In a world where innocent people too often suffer at the hands of cruelty and injustice, it may sometimes seem that prayer isn't of much practical help. Yet the Biblical promise "The effectual fervent prayer of a righteous man availeth much" James 5:16. shouldn't be brushed aside. Prayer is vitally important, because prayer involves turning to our creator for help, and there simply isn't a greater power.

Because we can't physically see God, we may be inclined to think He is an abstraction, of little help in the face of war, starvation, homelessness, hostage-taking. Actually, nothing but divine power can impel solutions to such challenges. It's precisely because God is omnipresent, almighty Spirit, unseen by material eyes, that our prayers to Him can have an impact on even the most complex troubles around the globe.

"That all sounds fine," we may think, "but the fact remains that people are suffering, often through no fault of their own.
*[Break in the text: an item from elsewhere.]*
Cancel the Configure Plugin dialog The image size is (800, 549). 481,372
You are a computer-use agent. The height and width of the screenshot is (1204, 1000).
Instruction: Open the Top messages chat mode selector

Where is God? Why doesn't He help?" This is an understandable feeling, and it can seem pretty acute the more deeply we care about mankind. In a sense, though, the question "Why doesn't He help?" implies that God is less than God; that for some reason He allows all this evil—or even wills it—and is unable or unwilling to help. But God is never less than supreme Spirit, universal Love, as we can learn from the Bible and as Christ Jesus proved so powerfully. God causes good alone. Suffering is not a product of God but of what St. Paul termed "the carnal mind," which is "enmity against God." Rom. 8:7. It's a product of materialistic thinking, of the general conviction that life exists separate from God, subject to forces beyond our control.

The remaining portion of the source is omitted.